Saturday, December 02, 2006

MENU MAKANAN HARI INI

Hanya ada tiga pilihan rasa bagi tipe manusia- manusia yang bahkan terlupakan peradaban untuk menikmati dunia. Rasa yang pertama adalah sublimasi rasa sakit, benci, dendam, kelemahan, ketidakberdayaan untuk menjadi manifesto kesejahteraan lahir dan batin kaum aristrokrat. Singkat kata berdamai dengan keadaan yang lemah, financial yang menghawatirkan, tak berbakat, miskin dalam stamina dan vitalitas, memiliki tipe tubuh dan muka yang boleh dibilang tidak camera face dan pasti akan ditolak mentah- mentah oleh semua rumah produksi sinetron dan agensi modeling di seantero negeri ini. Bukanya berperang dengan keadaan tadi, tapi justru menerima dan meromantisir keadaan yang menghawatirkan serta dengan tegas menolak untuk secara kritis memikirkan berbagai alternatif pemanusiaan karena pemanusiaan dianggap sebagai manifesto peradaban kaum aristokrat yang sudah jelas merupakan musuh atau kontradiksi pokok pilihan rasa ini.

Menu pilihan rasa yang kedua sesungguhnya tidak meiliki kontras rasa yang jauh berbeda dengan pilihan rasa yang pertama. Masih ada kesamaan tekstur bila kita coba kunyah lebih dalam. Kesamaanya kira- kira masih dengan tegas menolak secara kritis berbagai alternatif pemanusiaan. Nasi sama- sama berdamai dengan keadaan yang lemah dan hal- hal yang menghawatirkan tadi, tetapi keadaan ini tidak didramatisir dan diromantisir melainkan dicoba untuk dilupakan. Menu pilihan rasa ini sedikit mengandun bahan- bahan yang dapat mempengaruhi susunan urat syaraf manusia sehingga sesaat para pemilih menu ini akan sejenak terlelap dalam kondisi yang muram lalu larut dalam manifesto peradaban kaum aristokrat dalam mimpinya. Perbedaan rasa ini dengan pilihan rasa yang pertama adalah apabila pada rasa pertama secara tegas menolak dan menyatakan perang terhadap nilai- nilai peradaban kaum aristokrat dan memproklamirkan nilai- nilai peradabanya sendiri, pilihan rasa yang kedua ini justru berdamai dengan nilai- nilai peradaban aristokratdan menawarkan manifestasinya dalam imajiner panjang.

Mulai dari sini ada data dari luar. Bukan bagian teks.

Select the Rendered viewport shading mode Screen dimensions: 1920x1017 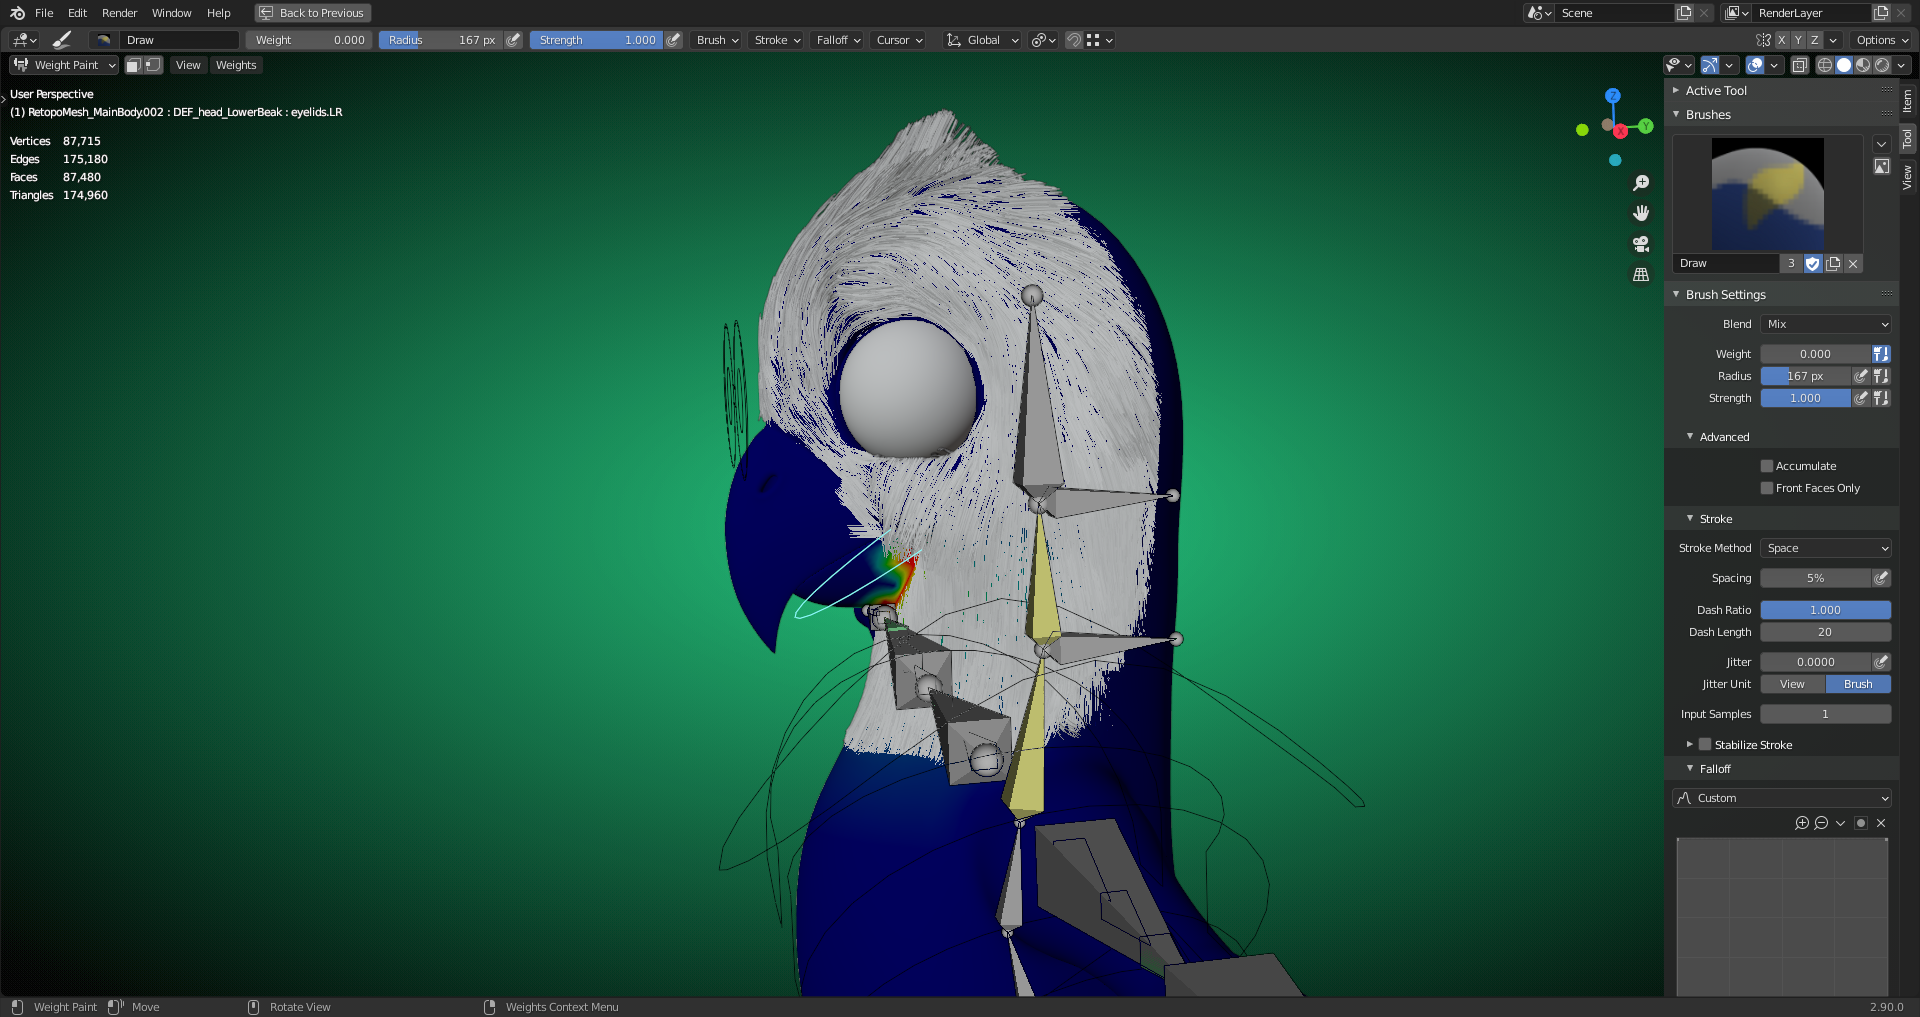tap(1883, 64)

Pilihan rasa terakhir dari daftar menu yng tersedia hari ini bagi tipe manusia yang memiliki ciri- ciri dengan keadaan yang lemah, financial yang menghawatirkan, tak berbakat, miskin dalam stamina dan vitalitas, memiliki tipe tubuh dan muka yang boleh dibilang tidak camera face dan pasti akan ditolak mentah- mentah oleh semua rumah produksi sinetron dan agensi modeling di seantero negeri ini walaupun merupakan pilihan rasa yang terakhir namun cukup revolusioner dan memiliki sensasi yang dasyat. Pilihan rasa ini menawarkan pemikiran kritis dan aksi nyata terhadap proses pemanusiaan. Rasa ini dengan tegas menolak aksi diam diri dan menyrah pada kondisi yang muram, mendramatisir dan meromantisir penderitaan apalagi mabuk dalam imajiner manifesto peradaban kaum aristrokrat. Rasa ini memiliki komposisi resep yang berani bangun dari keterpurukan untuk memperbaiki kondisi dan lebih luas lagi mencoba membangun sebuah peradaban dengan pemikiran yang kritisdan aksi nyata sehingga terwujudlah sebuah tatanan dunia baru yang dinamis, harmonis, adil, sejahtera secara merata dan damai.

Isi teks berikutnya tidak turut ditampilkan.